Exercises to complete —
[A] From the Syed Iqbal Zaheer article, extract the words from "He has been" up to and including "in several countries.".
[B] Using the Syed Iqbal Zaheer article, state whether each statement agrees with it, answering yes or no and quoting the deciding words: (i) He was born in 1944. (ii) He is a physician by profession. (iii) Fake Pearls was collected from five different books.

Syed Iqbal Zaheer (born in 1944) is an Indian Islamic scholar and writer. By profession he is an engineer. He was trained in Islamic disciplines by traditional scholars. He has proficiency in three languages: English, Arabic and Urdu. A polymath, and a prolific writer, he has wide interests and can freely write – journalistically – on advanced scientific topics such as cellular biology, quantum physics, or conundrums faced by the scientists in astrophysics. An interesting feature of his writings – apart from the fact that he writes on subjects not dealt by many – is that, in each of his book he adopts a new style of writing.

He has been editing the monthly magazine Young Muslim Digest (issued from Bangalore) since last 35 years in which his editorials and answers to the letters by the readers are followed with interest in several countries.

Literary work

Syed Iqbal Zaheer is also the author of several books:

Islam: The Religion You Can No Longer Ignore 
This book is all about the introduction of Islam. This book deals with the readers relationship with God.

Fake Pearls 
It is a collection of fabricated prophetic sayings. This work – collected from five different books – is a short collection of such reports as falsely attributed to Muhammad, and which have somehow been popular among the masses through the centuries.

Given data —
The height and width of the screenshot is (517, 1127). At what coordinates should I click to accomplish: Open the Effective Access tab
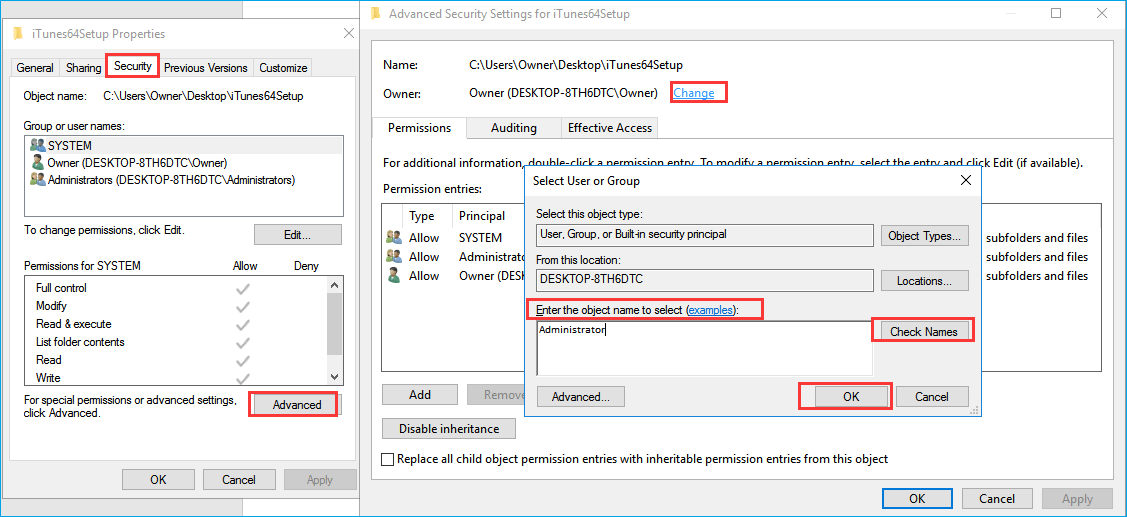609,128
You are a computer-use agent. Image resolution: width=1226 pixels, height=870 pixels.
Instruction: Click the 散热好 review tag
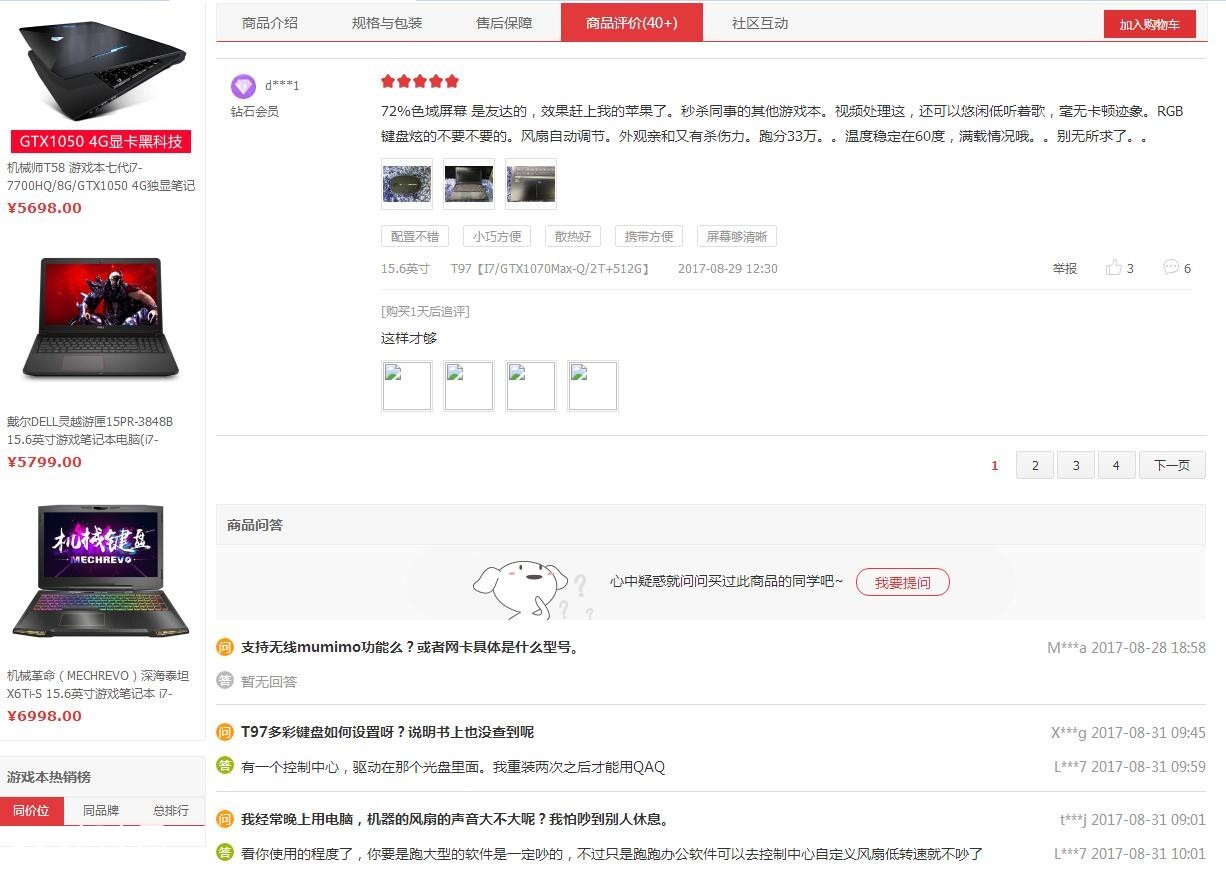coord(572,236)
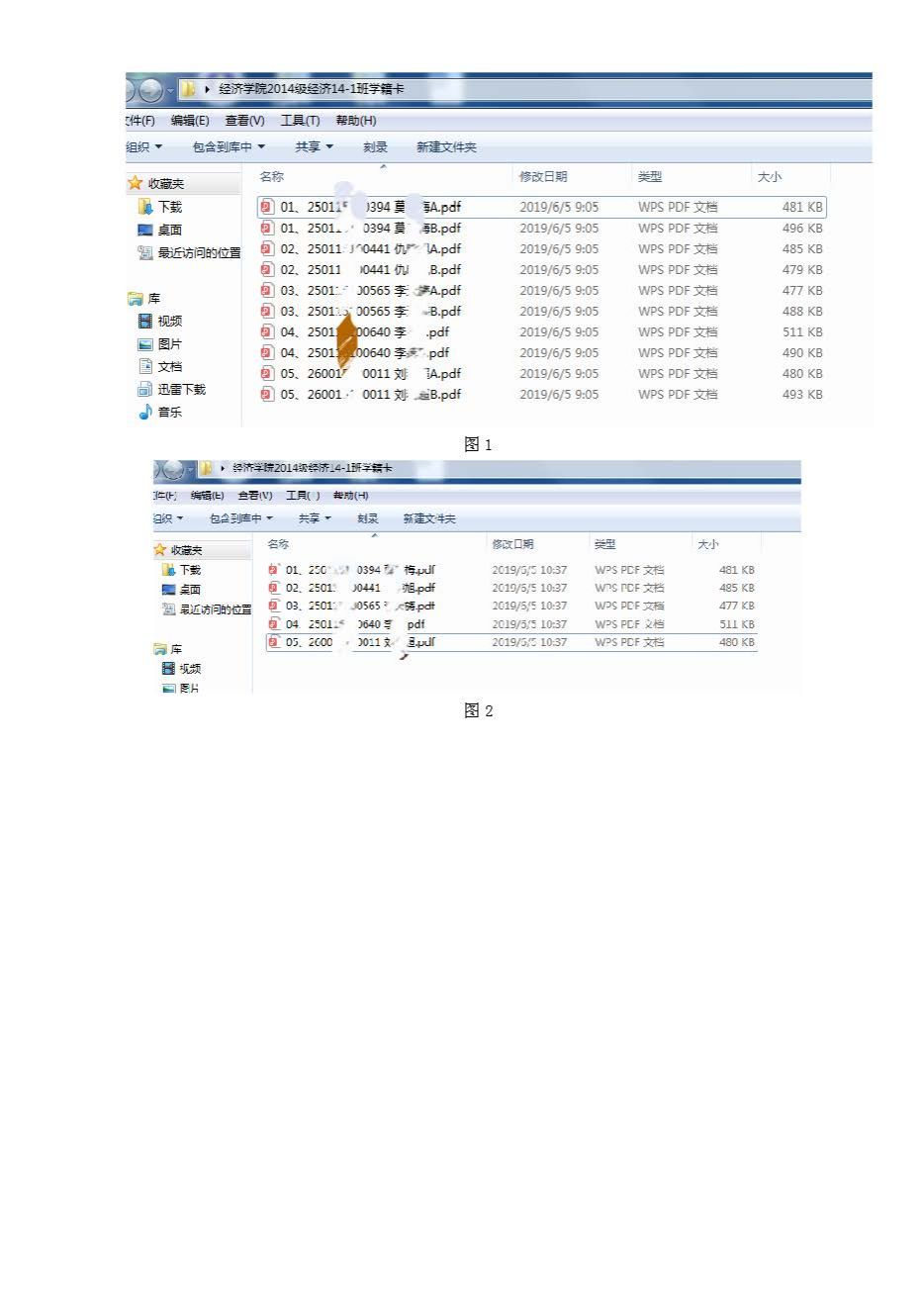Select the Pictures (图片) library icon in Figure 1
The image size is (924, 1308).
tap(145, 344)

Solutions below —
[A]
He has been editing the monthly magazine Young Muslim Digest (issued from Bangalore) since last 35 years in which his editorials and answers to the letters by the readers are followed with interest in several countries.

[B]
(i) Yes: "Syed Iqbal Zaheer (born in 1944)"
(ii) No: "By profession he is an engineer."
(iii) Yes: "This work – collected from five different books"